Periodismo encubierto
18 noviembre 2009 at 1:21 PM Deja un comentario
A menos que seas alguien del tipo de la legendaria Nelly Bly o el muy controversial Günther Walraff, no sirves para trabajar como periodista encubierto.
Ser un periodista que no exhibe su verdadera identidad exige una vida de total independencia y absoluta autenticidad. No se puede asumir la condición de periodista encubierto hoy y mañana volver al ejercicio normal de la profesión.
Si escoges el método de la mimetización de tu trabajo reporteril, asúmelo por completo. No especules con esa forma de acercarse a los hechos, pues una vez que mientes sobre quién eres para conseguir la noticia, no hay retorno posible.
Günther Walraff lo sabe muy bien y por eso no tiene problemas para autocalificarse de “periodista indeseable”. Es consciente de su suerte como reportero proscrito por los medios convencionales. Ha asumido una forma de vida incompatible con el periodismo organizado.

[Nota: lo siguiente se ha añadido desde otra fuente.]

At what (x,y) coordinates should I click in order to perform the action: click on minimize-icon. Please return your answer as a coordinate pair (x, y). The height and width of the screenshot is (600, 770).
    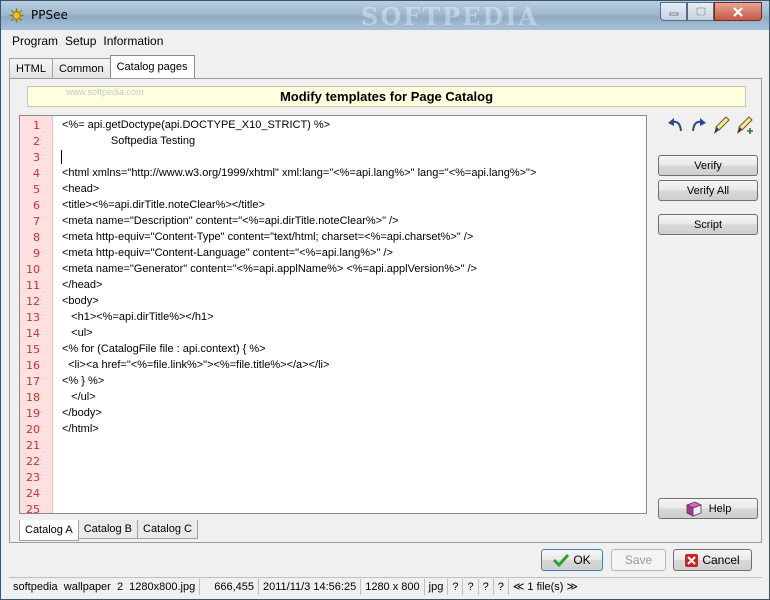
    Looking at the image, I should click on (674, 14). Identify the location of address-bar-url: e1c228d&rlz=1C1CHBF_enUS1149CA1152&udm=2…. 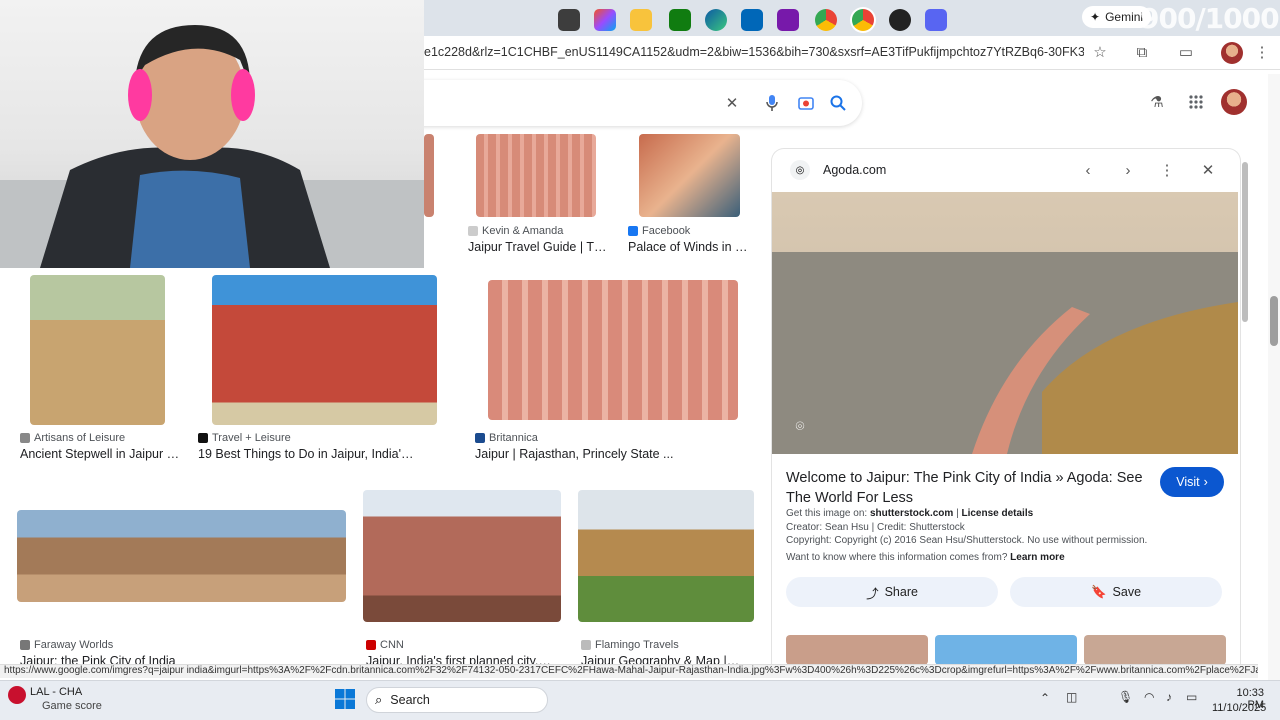
(754, 52).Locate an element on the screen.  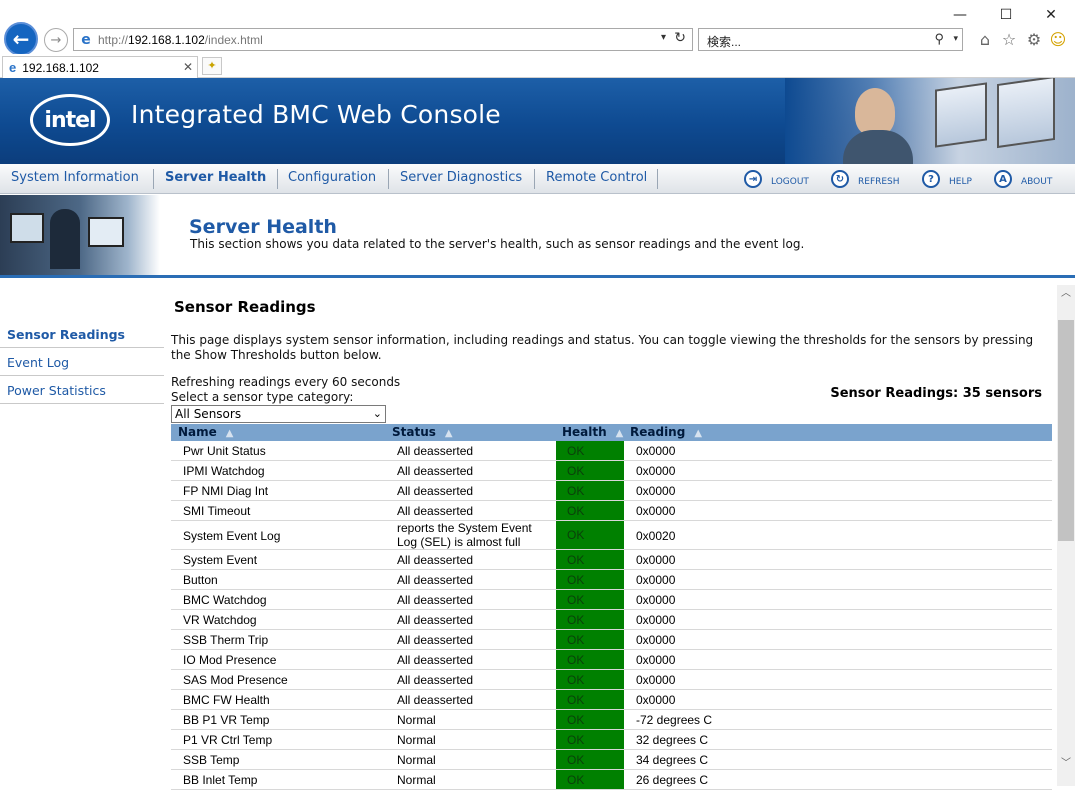
help-button: ? HELP is located at coordinates (947, 179).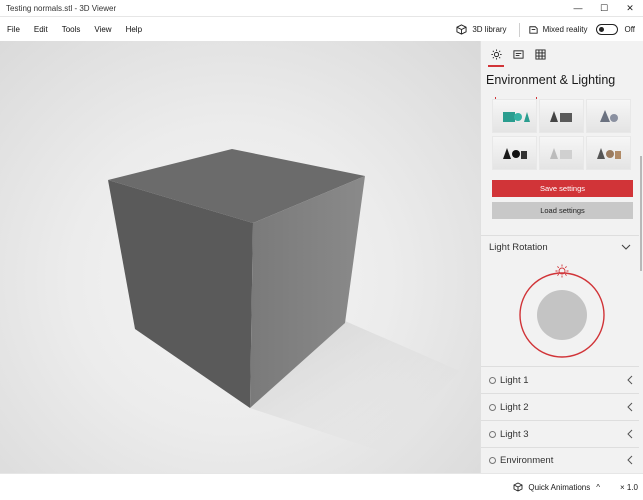  Describe the element at coordinates (514, 380) in the screenshot. I see `light-1-label: Light 1` at that location.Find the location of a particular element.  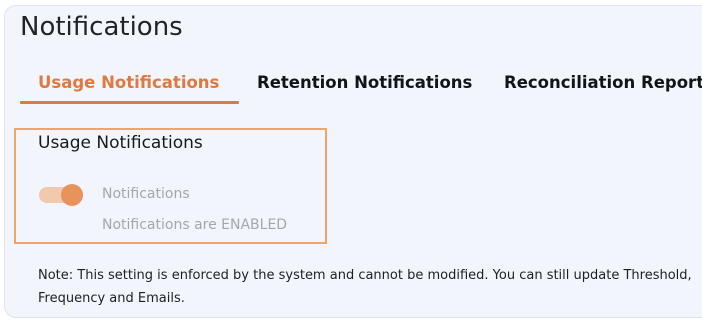

toggle-knob is located at coordinates (72, 195).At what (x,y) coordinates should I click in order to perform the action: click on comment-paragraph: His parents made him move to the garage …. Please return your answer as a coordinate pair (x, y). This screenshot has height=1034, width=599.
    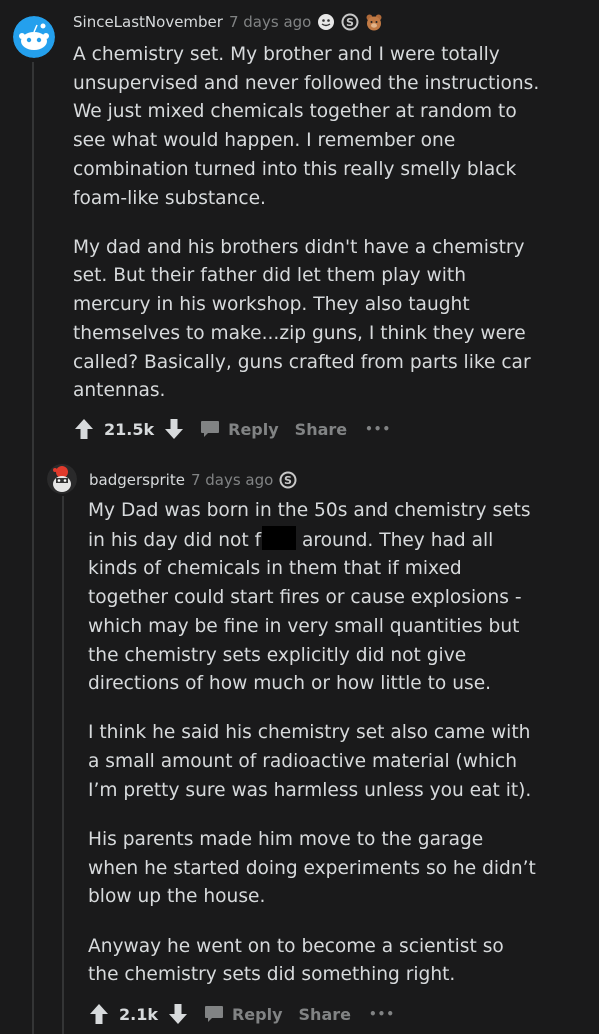
    Looking at the image, I should click on (312, 868).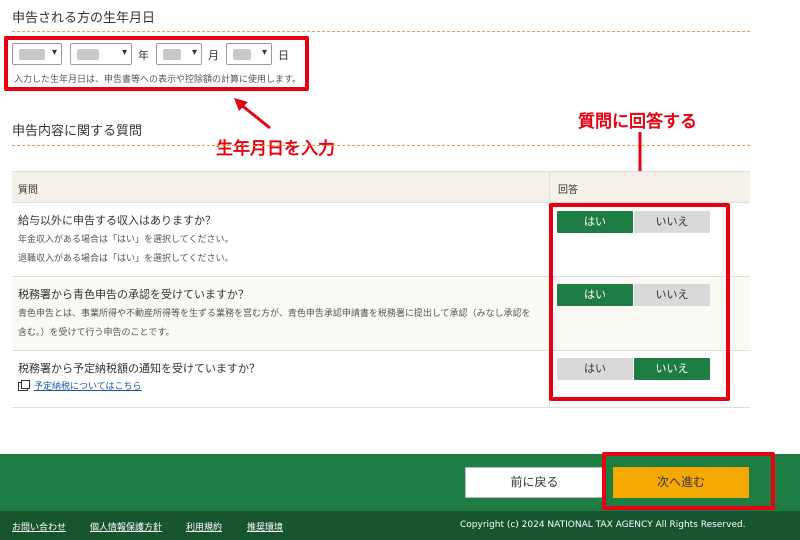 The width and height of the screenshot is (800, 540). I want to click on column-header-question: 質問, so click(28, 190).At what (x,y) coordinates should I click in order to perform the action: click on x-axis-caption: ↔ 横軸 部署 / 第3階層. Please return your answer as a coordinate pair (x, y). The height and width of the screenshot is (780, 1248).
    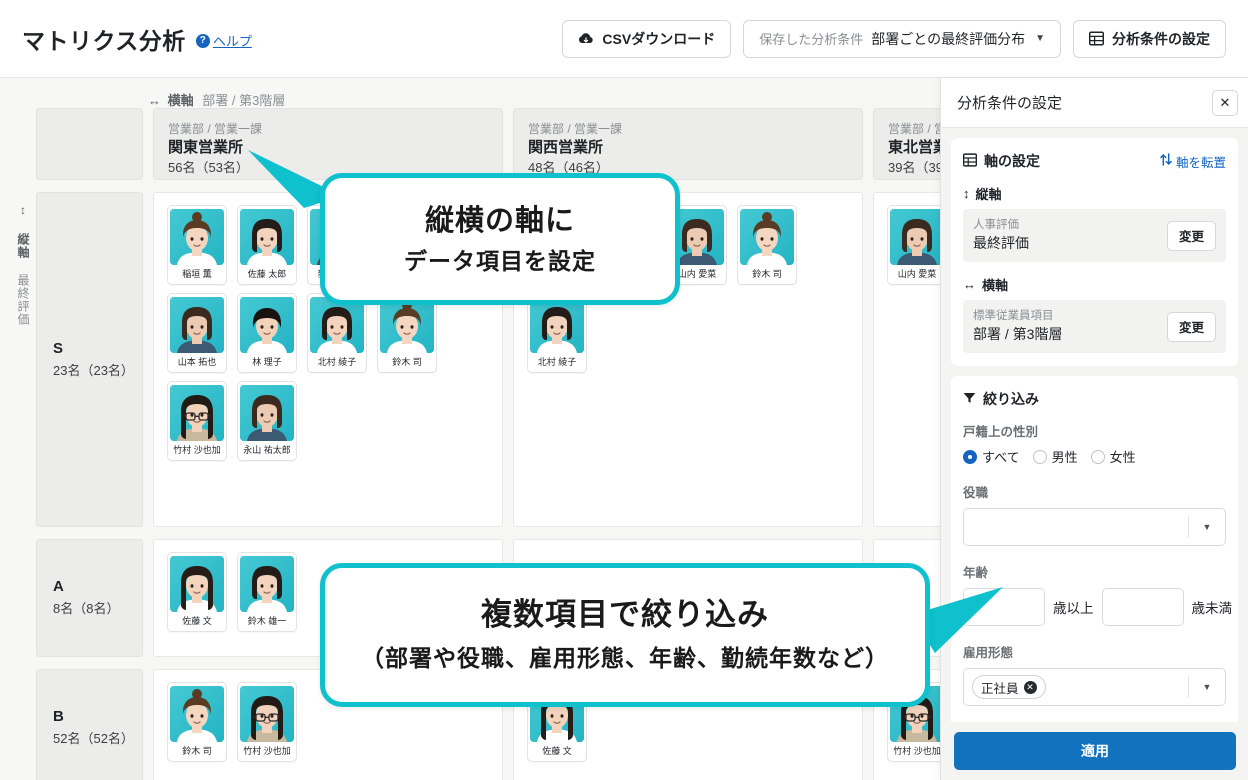
    Looking at the image, I should click on (216, 100).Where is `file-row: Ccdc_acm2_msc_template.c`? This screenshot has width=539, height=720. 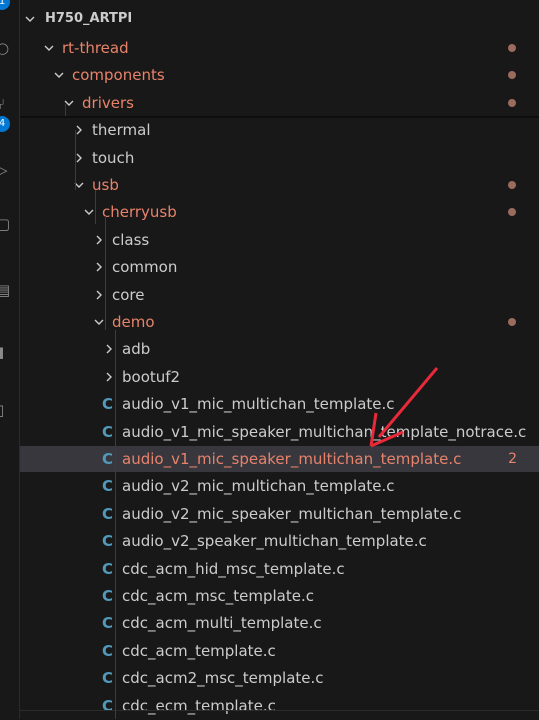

Walraff es un Robin Hood de la información y para eso ha debido tomar el riesgo máximo –no la muerte física, sino la exclusión–, que lo margina del trabajo que a los reporteros corresponde lícitamente en la relación formal con las empresas informativas.
Voy a decirlo más claro: no estoy de acuerdo con el periodismo encubierto. Rechazo que lo propongan como un recurso del que ocasionalmente pueda echar mano el periodista para internarse en casos de gran dificultad y peligro, o como un modelo que se adopte cualquier día para “experimentar”, y menos, que lo tengan como el descanso creativo de la rutina absorbente en el diarismo.
La ecuación del periodismo es muy simple: hay que llegar a la verdad de los acontecimientos a través de medios legítimos. Decir una mentira para acceder a la verdad, eso definitivamente no tiene arreglo con el periodismo responsable.
Cambiar la identidad del reportero, a conveniencia, no es otra cosa que mentir. Y un periodista que traiciona este sencillo y fundamental estándar deontológico está descalificado en el esquema universal del reporterismo.
Panorama es un diario local que ha institucionalizado una sección denominada «En la piel de…», con reportajes de periodistas que se hacen pasar por otras personas para tener “vivencias” directas. Con franqueza, lo que publican no son sino crónicas emotivas que apenas describen la situación en la que los reporteros simulan asumir identidades de gente común en condiciones especiales.
El sacrificio al que se someten la credibilidad y la honradez del periodismo ni siquiera puede justificarse con los resultados, que si mucho son notas coloridas con detalles curiosos y hasta humorísticos.
Esa práctica en particular no ofrece ningún dato que «cambie el mundo», como suele decir Günther Walraff cuando desenmascara a una corporación ecocida, expone a un gobierno corrupto o desvela una injusticia atroz. Con este francotirador del reporterismo, al menos ha valido la pena para las víctimas de tales sucesos, el enorme costo moral que se le causa a la profesión con el llamado periodismo encubierto.
…….
Dar la cara en medio de una balacera
Por cierto que, hace poco más de un mes, en Maracaibo tuvimos la extraordinaria oportunidad de escuchar, en vivo, a un reportero de excepción: Bill Gentile.
A él lo tenemos en buena cuenta por sus memorables fotorreportajes de las guerras centroamericanas de finales de los ’70 y la década de 1980, divulgados a través de las agencias estadounidenses UPI y AP.
Junto a la reportera de investigación Ana Arana, vino a nuestra ciudad con el auspicio de la Embajada de Estados Unidos. Ambos dictaron una interesante conferencia en el CEVAZ, atendida por docenas de estudiantes y profesores de Periodismo.
A propósito de una pregunta nuestra, tanto Gentile como Arana mostraron su expreso desacuerdo con el periodismo encubierto. Ana Arana dijo que hay mecanismos lícitos para realizar investigaciones comprometedoras de la seguridad del reportero, de modo que no se justifica mentir sobre la identidad propia.
Gentile, un reportero de guerras que toda su vida ha arriesgado el pellejo sin cambiar su nombre o disfrazarse para llegar a los hechos –incluso en medio de conflictos armados y enfrentando las más peligrosas amenazas–, criticó el recurso del encubrimiento reporteril asegurando que él siempre ha dado la cara, sin importar el costo para sí mismo, en la búsqueda de las noticias.
Mientras preguntábamos por este asunto y recibíamos contundentes respuestas de los conferencistas, el equipo reporteril de Panorama estaba presente en la sala. Pero la reseña del día siguiente no dijo nada al respecto.